• [Document section]
────────────────────────────────────────
S. Korea to make changes to virus response, as cases double in less than a week
Updated: 2022-01-24 06:19:52 KST
South Korea saw 7-thousand COVID-19 cases over the weekend and reported the highest tally ever for a Sunday.
Monday is expected to be another day close to 7-thousand.
Starting this week, health authorities are pivoting toward a new virus response, one that attempts to better cope with Omicron.
For more COVID-19 updates, we have our reporter Kim Yeon-seung in the studio with us.
So Yeon-seung last time we met you in the studio, you reported that experts expect the nation to reach 7-thousand cases.
And that happened this weekend, right?
Yes, that's right.
South Korea saw 7, and 8 infections on Saturday and topped 7-thousand daily cases for the first time in a month.
And then on Sunday,.. numbers soared even higher to 7, 630, which is the second highest figure to be reported, and the highest tally seen on a Sunday.
If you look at the trend for the past week, you can see that just last Monday, the country reported fewer than 4-thousand cases.
So in less than a week, daily infections have nearly doubled.
We hear South Korea see another day of 7-thousand cases on Monday
Well, that is a possibility.
South Korea, up to Sunday 9PM logged 5,675 new cases.
This is around 1-thousand cases fewer than the same time Saturday night, but when the total tally is rounded up it might just get close to the 7-thousand mark.
So with the wave of Omicron coming, health authorities have shifted prevention measures.
Several changes are coming this week is that right?
That's right Mok-yeon.
COVID-19 has been with us for a while now, so health authorities are really working to counter the inconvenience and inefficiency that certain measures hold.
For example, starting from today, people who were hospitalized or experienced adverse heath side effects up to 6 weeks after inoculation will be eligible to get a vaccine pass waiver.
They don't need to prove causality between the vaccinations and their adverse symptoms.
They just need to show that they had side effects at a local health clinic, and they'll get a waiver on their mobile COOV or QR code apps.
What other changes are being made this week?
Well starting from Wednesday, South Korea will start phasing into a new Omicron-tailored prevention response.
The isolation period for fully vaccinated patients will be shortened to a week from 10 days.
Also beginning in regions that have seen alarming spreads of Omicron, namely Gwangju, Jeollanam-do province, Pyeongtaek city and Anseong city in Gyeonggi-do province, health authorities are trialing a new virus response system.
────────────────────────────────────────
• [Dataset extract]

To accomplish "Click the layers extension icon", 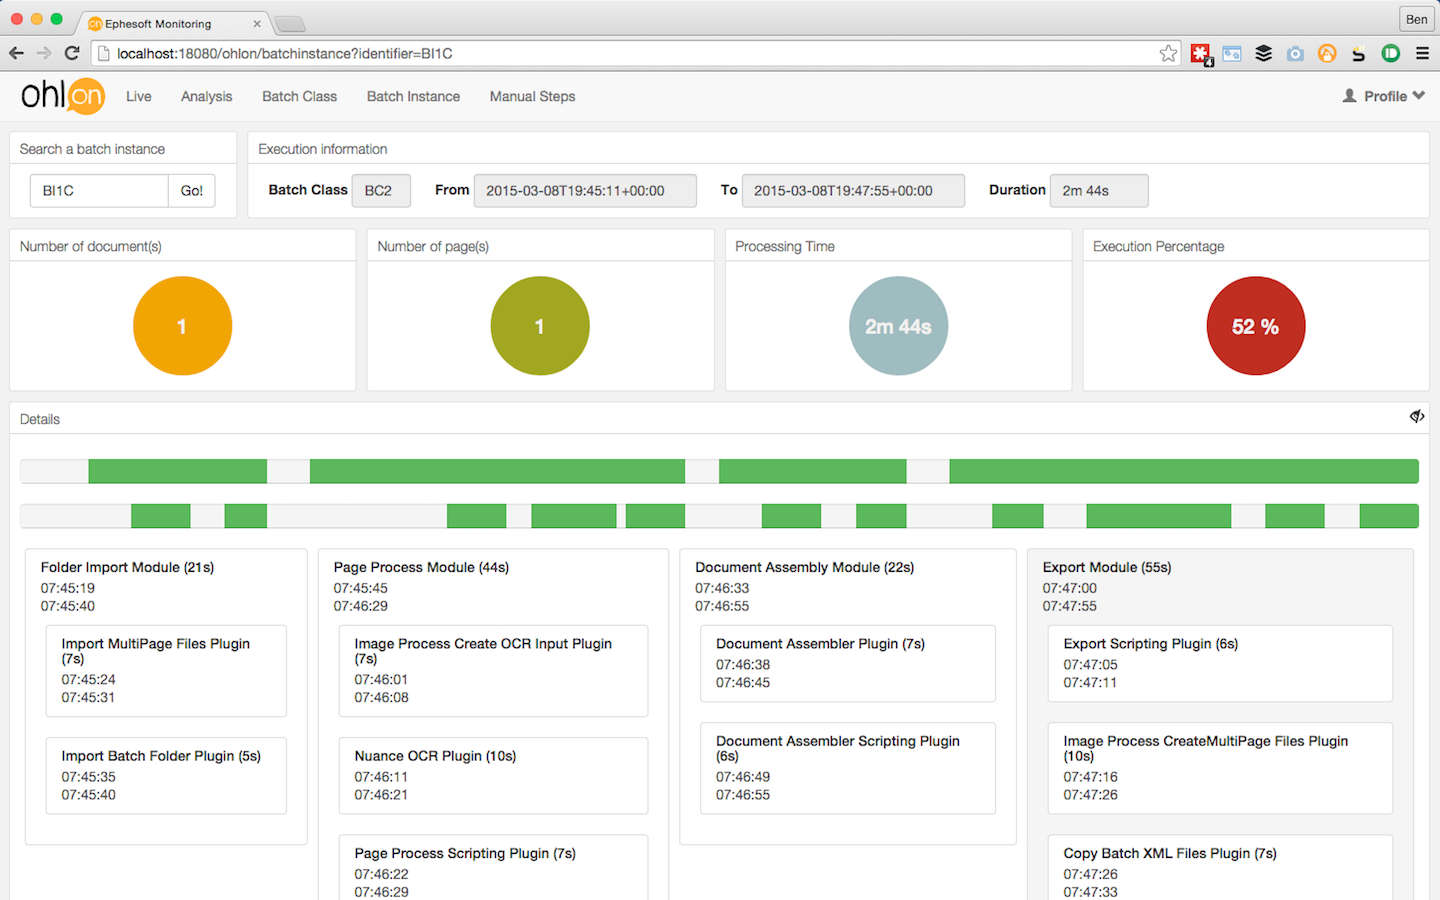I will click(x=1263, y=53).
────────────────────────────────────────
• [The task] Carry on the news report on South Korea's COVID-19 response, starting right after its last sentence. The lines above were taken from a separate source unrelated to the news report.

• [Response]
Under this new system, COVID-19 testing centers will test only high-risk groups and suspected infections with a PCR test.
Everyone else will have to test themselves using rapid antigen test kits.
This will shorten the lines and speed up the process at testing centers.
In these areas local doctors and health clinics will also participate in testing and treating COVID patients, so that infected patients don't completely overwhelm the few, selected COVID-19 clinics.
Also starting in Anseong city from Monday, local COVID-19 patients will be managed locally.
It used to be the central government that decided where covid patients would be treated, but Anseong city officials will now determine that on a local scale.
How will these measures help?
Well the main concern that health authorities have regarding Omicron has been that, although the variant has been linked with mild symptoms, considering how rapidly the virus spreads, the sheer volume of infections could overwhelm the entire medical sector.
This measure will spread any burden across local doctors and allocate the limited medical resources efficiently to benefit high-risk groups of people.
And what about preparations ahead of the Lunar New Year, which starts this weekend.
Well, even during this holiday, there are going to be people who won't be able to rest, and they are frontline medical workers.
Because Seoul city on Sunday said that they're going to keep the doors open at testing centers, infectious diseases hospitals, and residential treatment centers.
There's also going to be a hotline in place for emergency patients.
Seoul city is also expanding transportation during the holiday, so that people can leave Seoul on less-crowded buses.